Content starts

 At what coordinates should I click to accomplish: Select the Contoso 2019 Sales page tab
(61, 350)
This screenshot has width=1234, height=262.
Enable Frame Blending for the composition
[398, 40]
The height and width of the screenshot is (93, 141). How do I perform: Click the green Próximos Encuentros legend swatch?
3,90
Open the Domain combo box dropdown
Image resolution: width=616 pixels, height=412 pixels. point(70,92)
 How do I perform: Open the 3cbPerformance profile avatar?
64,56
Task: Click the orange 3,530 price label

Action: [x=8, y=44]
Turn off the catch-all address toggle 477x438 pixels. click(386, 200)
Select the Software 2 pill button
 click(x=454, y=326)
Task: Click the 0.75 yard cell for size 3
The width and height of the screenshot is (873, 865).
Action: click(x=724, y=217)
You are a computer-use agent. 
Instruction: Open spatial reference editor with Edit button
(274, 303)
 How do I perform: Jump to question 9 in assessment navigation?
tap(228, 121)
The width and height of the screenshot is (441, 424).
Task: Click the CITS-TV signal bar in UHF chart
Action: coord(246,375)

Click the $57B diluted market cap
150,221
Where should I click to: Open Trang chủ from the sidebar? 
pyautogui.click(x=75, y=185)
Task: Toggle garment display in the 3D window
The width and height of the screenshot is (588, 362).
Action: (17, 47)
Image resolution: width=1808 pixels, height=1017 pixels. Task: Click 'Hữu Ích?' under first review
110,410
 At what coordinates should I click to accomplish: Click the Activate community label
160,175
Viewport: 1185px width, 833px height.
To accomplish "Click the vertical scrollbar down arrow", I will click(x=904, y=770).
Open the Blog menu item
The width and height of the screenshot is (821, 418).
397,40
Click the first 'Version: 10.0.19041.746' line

Content ends

Task statement:
Would you output the full listing exactly as given?

Solution for this exercise:
 At what coordinates should I click to accomplish: Select the Contoso 2019 Sales page tab
(61, 350)
This screenshot has width=1234, height=262.
Enable Frame Blending for the composition
[398, 40]
The height and width of the screenshot is (93, 141). How do I perform: Click the green Próximos Encuentros legend swatch?
3,90
Open the Domain combo box dropdown
Image resolution: width=616 pixels, height=412 pixels. point(70,92)
 How do I perform: Open the 3cbPerformance profile avatar?
64,56
Task: Click the orange 3,530 price label

Action: [x=8, y=44]
Turn off the catch-all address toggle 477x438 pixels. click(386, 200)
Select the Software 2 pill button
 click(x=454, y=326)
Task: Click the 0.75 yard cell for size 3
The width and height of the screenshot is (873, 865).
Action: click(x=724, y=217)
You are a computer-use agent. 
Instruction: Open spatial reference editor with Edit button
(274, 303)
 How do I perform: Jump to question 9 in assessment navigation?
tap(228, 121)
The width and height of the screenshot is (441, 424).
Task: Click the CITS-TV signal bar in UHF chart
Action: coord(246,375)

Click the $57B diluted market cap
150,221
Where should I click to: Open Trang chủ from the sidebar? 
pyautogui.click(x=75, y=185)
Task: Toggle garment display in the 3D window
The width and height of the screenshot is (588, 362).
Action: (17, 47)
Image resolution: width=1808 pixels, height=1017 pixels. Task: Click 'Hữu Ích?' under first review
110,410
 At what coordinates should I click to accomplish: Click the Activate community label
160,175
Viewport: 1185px width, 833px height.
To accomplish "Click the vertical scrollbar down arrow", I will click(x=904, y=770).
Open the Blog menu item
The width and height of the screenshot is (821, 418).
397,40
Click the first 'Version: 10.0.19041.746' line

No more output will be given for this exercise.